[Source data]
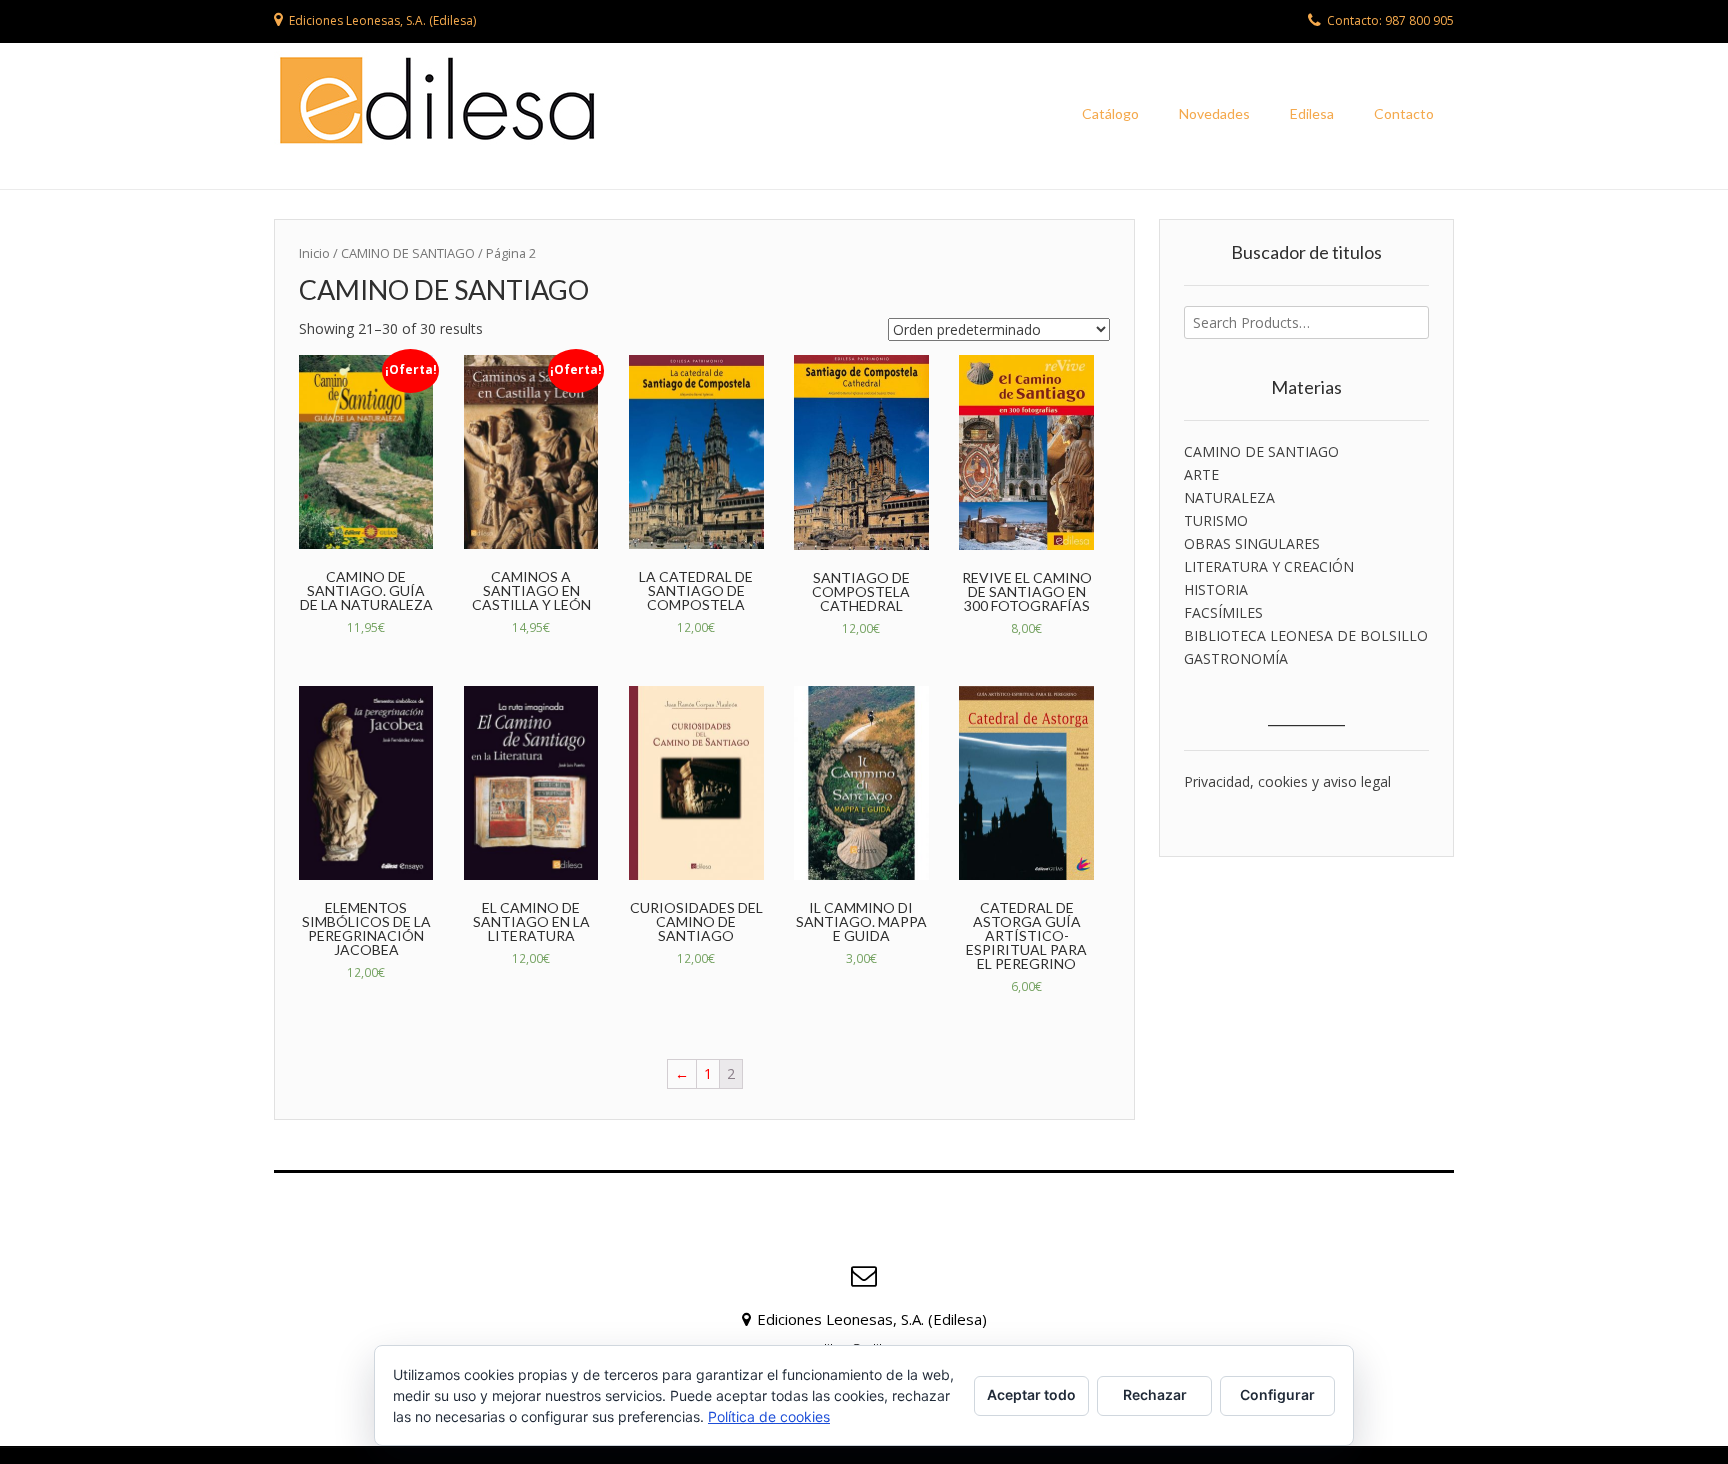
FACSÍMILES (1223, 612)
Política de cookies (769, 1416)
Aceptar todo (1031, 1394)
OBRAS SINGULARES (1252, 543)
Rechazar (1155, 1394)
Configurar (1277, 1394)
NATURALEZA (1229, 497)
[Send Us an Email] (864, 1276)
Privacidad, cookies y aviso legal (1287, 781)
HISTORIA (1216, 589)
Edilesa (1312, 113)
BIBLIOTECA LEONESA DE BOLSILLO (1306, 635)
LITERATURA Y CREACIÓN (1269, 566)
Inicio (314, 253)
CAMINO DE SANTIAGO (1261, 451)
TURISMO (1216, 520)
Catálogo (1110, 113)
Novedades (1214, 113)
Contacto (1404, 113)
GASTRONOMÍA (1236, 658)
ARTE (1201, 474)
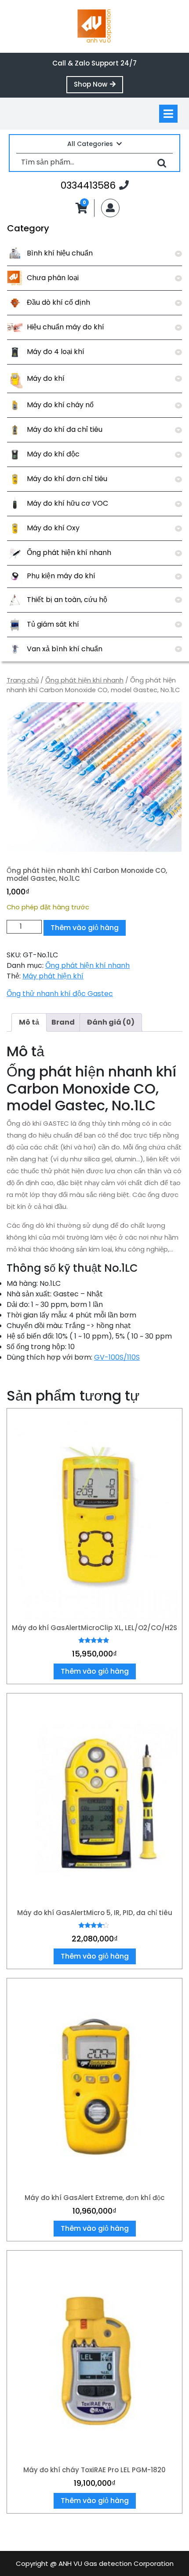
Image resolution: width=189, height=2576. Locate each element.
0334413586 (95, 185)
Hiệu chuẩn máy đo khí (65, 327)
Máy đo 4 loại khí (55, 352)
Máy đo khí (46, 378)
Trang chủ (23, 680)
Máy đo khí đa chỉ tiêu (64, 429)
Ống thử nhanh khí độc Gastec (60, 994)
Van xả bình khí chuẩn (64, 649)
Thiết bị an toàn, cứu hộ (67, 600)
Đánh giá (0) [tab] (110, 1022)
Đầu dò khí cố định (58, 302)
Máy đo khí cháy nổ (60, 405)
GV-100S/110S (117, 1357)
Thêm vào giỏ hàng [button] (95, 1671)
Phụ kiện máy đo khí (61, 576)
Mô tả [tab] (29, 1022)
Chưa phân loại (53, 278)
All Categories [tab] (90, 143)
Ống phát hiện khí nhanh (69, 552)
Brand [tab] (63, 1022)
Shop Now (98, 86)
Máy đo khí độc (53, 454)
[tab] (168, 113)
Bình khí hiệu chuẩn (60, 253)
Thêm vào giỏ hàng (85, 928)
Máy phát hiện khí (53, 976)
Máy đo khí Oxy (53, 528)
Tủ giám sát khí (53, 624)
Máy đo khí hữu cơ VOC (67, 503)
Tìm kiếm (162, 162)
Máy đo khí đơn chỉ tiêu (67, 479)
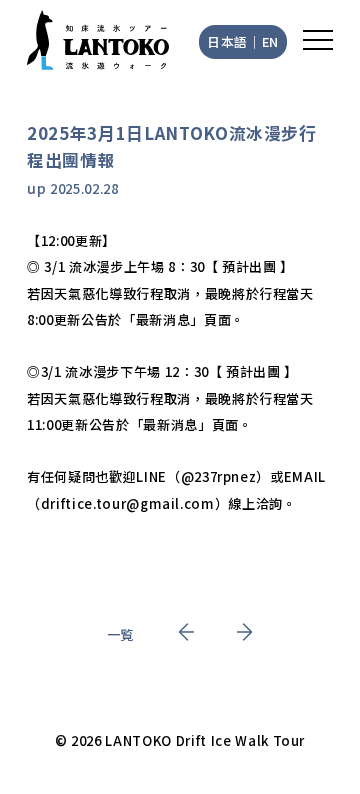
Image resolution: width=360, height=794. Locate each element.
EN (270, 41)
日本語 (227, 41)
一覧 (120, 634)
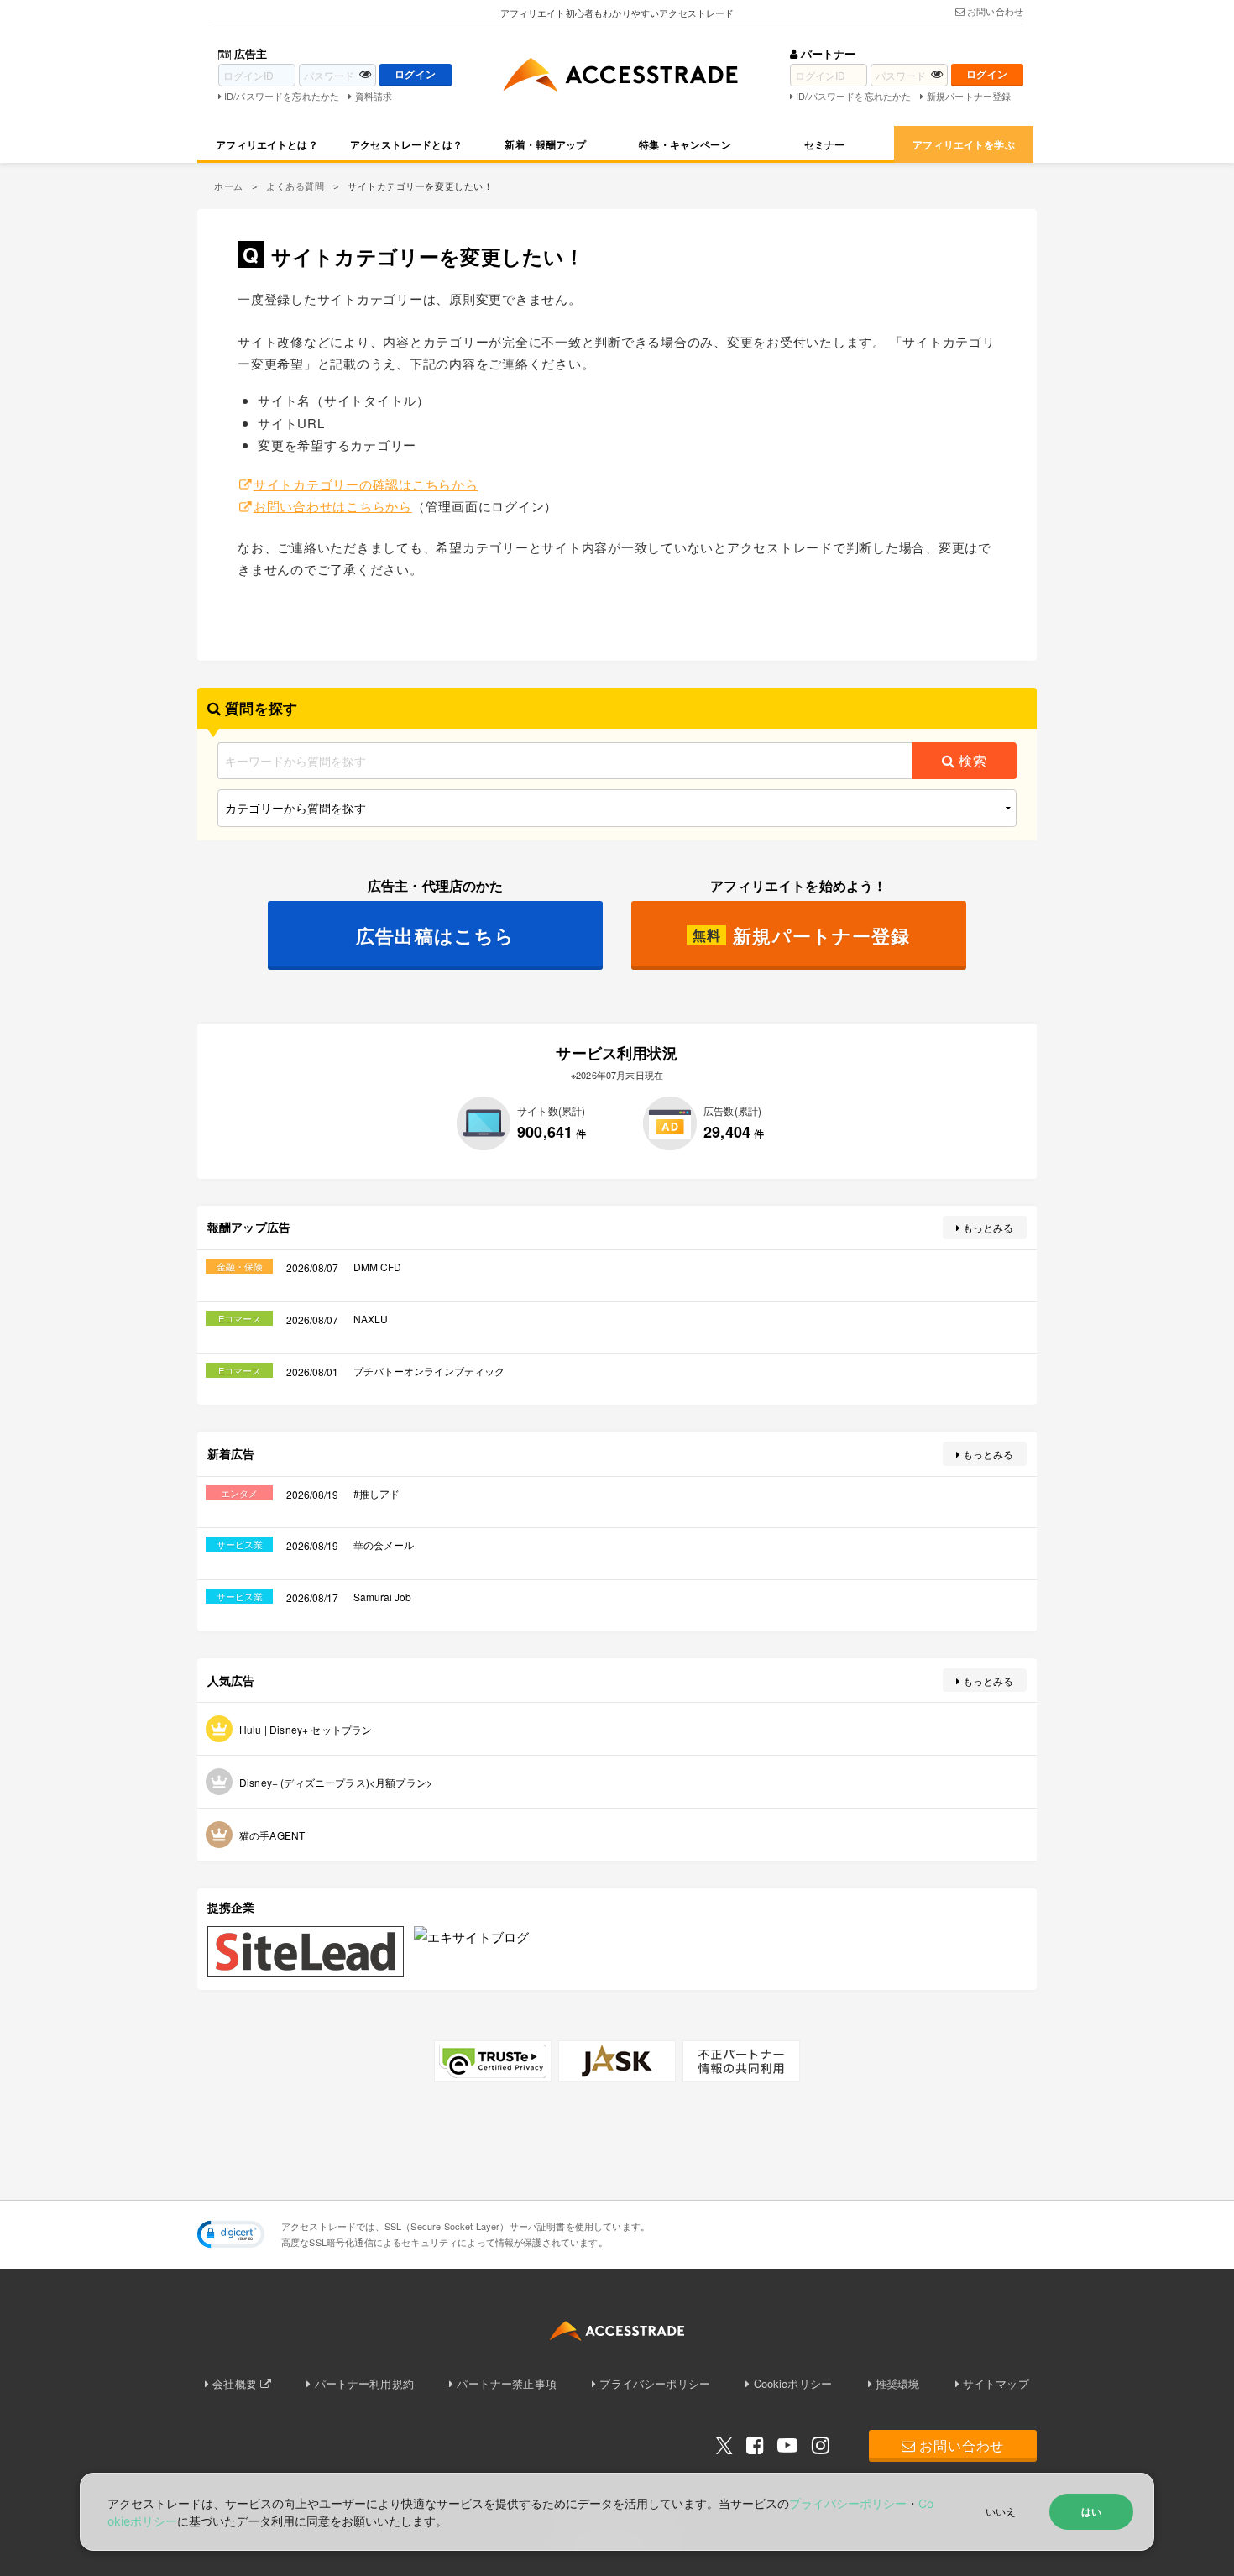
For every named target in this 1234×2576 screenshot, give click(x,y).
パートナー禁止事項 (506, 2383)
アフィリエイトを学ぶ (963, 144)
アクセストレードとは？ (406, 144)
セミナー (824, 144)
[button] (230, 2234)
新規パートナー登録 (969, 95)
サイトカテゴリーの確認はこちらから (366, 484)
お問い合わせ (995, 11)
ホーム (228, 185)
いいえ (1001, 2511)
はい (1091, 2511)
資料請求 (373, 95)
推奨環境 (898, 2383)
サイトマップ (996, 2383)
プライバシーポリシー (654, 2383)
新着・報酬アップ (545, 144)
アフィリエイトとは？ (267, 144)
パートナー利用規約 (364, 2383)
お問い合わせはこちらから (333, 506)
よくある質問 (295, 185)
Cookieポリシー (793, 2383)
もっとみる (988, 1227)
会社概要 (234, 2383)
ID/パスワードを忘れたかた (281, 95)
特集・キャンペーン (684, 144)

» **What to produce**: The response must repeat exactly the lines above from the one with "Ống thử nhanh khí độc Gastec (60, 994)" through the one with "もっとみる (988, 1227)", including both, and must contain no pictures and no other text.

» **Exercise result**:
Ống thử nhanh khí độc Gastec (60, 994)
Van xả bình khí chuẩn (64, 649)
Thiết bị an toàn, cứu hộ (67, 600)
Đánh giá (0) [tab] (110, 1022)
Đầu dò khí cố định (58, 302)
Máy đo khí cháy nổ (60, 405)
GV-100S/110S (117, 1357)
Thêm vào giỏ hàng [button] (95, 1671)
Phụ kiện máy đo khí (61, 576)
Mô tả [tab] (29, 1022)
Chưa phân loại (53, 278)
All Categories [tab] (90, 143)
Ống phát hiện khí nhanh (69, 552)
Brand [tab] (63, 1022)
Shop Now (98, 86)
Máy đo khí độc (53, 454)
[tab] (168, 113)
Bình khí hiệu chuẩn (60, 253)
Thêm vào giỏ hàng (85, 928)
Máy phát hiện khí (53, 976)
Máy đo khí Oxy (53, 528)
Tủ giám sát khí (53, 624)
Máy đo khí hữu cơ VOC (67, 503)
Tìm kiếm (162, 162)
Máy đo khí đơn chỉ tiêu (67, 479)
Image resolution: width=360, height=794. Locate each element.
EN (270, 41)
日本語 (227, 41)
一覧 (120, 634)
For every named target in this 1234×2576 screenshot, give click(x,y).
パートナー禁止事項 (506, 2383)
アフィリエイトを学ぶ (963, 144)
アクセストレードとは？ (406, 144)
セミナー (824, 144)
[button] (230, 2234)
新規パートナー登録 (969, 95)
サイトカテゴリーの確認はこちらから (366, 484)
お問い合わせ (995, 11)
ホーム (228, 185)
いいえ (1001, 2511)
はい (1091, 2511)
資料請求 (373, 95)
推奨環境 (898, 2383)
サイトマップ (996, 2383)
プライバシーポリシー (654, 2383)
新着・報酬アップ (545, 144)
アフィリエイトとは？ (267, 144)
パートナー利用規約 (364, 2383)
お問い合わせはこちらから (333, 506)
よくある質問 (295, 185)
Cookieポリシー (793, 2383)
もっとみる (988, 1227)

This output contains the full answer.